US TV host Oprah Winfrey has topped the list of favoured celebrity entrepreneurs, polling more than a third of votes when the question “who would you want to go into business with” was asked.
Winfrey, who hosted The Oprah Winfrey Show between 1986 and 2011 and is worth a reported $3bn from her television and business activities, secured 39.7 per cent of the global vote and 32.1 per cent of the UK vote.
Padding out the rest of the top five on a global basis were actress Gwyneth Paltrow (12.9 per cent), investor and sports team owner Mark Cuban (12.4 per cent), actress Kate Hudson (10.9 per cent) and fashion designer Stella McCartney (8.1 per cent).

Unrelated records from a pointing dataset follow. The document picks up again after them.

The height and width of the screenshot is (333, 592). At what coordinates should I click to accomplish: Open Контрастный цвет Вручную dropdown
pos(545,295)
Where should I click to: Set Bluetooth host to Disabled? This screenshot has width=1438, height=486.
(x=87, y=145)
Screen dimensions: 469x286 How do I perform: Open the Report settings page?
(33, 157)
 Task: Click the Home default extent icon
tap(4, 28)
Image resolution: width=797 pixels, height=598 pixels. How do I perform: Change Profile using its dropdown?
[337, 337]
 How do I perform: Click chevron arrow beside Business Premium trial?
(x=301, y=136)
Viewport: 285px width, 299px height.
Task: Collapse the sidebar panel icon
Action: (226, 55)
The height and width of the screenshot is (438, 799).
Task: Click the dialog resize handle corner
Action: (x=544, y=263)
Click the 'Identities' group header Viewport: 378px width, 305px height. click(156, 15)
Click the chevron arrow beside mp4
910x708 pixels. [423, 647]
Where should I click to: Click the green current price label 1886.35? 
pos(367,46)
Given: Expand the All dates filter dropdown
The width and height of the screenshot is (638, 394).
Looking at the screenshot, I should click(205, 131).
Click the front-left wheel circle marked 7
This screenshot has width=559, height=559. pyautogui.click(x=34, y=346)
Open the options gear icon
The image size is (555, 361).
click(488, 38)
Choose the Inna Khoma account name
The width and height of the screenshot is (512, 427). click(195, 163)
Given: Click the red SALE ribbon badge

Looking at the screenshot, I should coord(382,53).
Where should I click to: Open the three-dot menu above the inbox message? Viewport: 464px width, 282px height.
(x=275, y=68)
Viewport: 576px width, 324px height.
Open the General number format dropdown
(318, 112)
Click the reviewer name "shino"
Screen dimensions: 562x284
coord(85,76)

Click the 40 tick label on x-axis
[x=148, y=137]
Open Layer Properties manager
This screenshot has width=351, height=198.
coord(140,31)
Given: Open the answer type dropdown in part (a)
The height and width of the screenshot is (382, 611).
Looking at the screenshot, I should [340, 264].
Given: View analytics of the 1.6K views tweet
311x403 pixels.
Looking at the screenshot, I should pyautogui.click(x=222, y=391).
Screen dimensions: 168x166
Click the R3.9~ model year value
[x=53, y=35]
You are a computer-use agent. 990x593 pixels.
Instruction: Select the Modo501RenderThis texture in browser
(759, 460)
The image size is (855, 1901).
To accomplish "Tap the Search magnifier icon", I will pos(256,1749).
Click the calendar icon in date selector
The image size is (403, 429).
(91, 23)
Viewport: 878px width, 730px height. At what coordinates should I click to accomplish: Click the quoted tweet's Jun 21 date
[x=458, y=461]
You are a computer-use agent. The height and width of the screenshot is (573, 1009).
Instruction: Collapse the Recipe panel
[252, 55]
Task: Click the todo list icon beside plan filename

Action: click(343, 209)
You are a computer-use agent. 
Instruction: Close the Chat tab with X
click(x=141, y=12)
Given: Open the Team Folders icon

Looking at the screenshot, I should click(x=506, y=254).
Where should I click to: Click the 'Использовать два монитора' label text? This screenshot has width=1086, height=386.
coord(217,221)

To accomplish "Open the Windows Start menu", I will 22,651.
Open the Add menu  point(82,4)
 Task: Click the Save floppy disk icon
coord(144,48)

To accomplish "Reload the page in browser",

When UK results were looked at in isolation, McCartney finished in second place behind Winfrey with 25.4 per cent, followed by Paltrow (16.7 per cent), Hudson (11.9 per cent) and musician-come-entrepreneur Jay-Z (10.3 per cent).
When asked “Who do you least admire”, reality TV personality Kim Kardashian came in first place with a “landslide” 56 per cent of the vote. Donald Trump followed in second place with 27 per cent, with shamed US businesswoman Martha Stewart not far after.
To find out which celebrities small business owners thought had the best chance of making a success of their entrepreneurial endeavours, the question “Who should pursue their side-gig full-time” was posed.
Rap musician Dr. Dre secured 28 per cent to the vote for his work in creating a headphone brand that was ultimately sold for $3bn to Apple in May 2014. Actress Jessica Alba was also highly commended for co-founding successful lifestyle products company The Honest Co. and received 27 per cent of the vote.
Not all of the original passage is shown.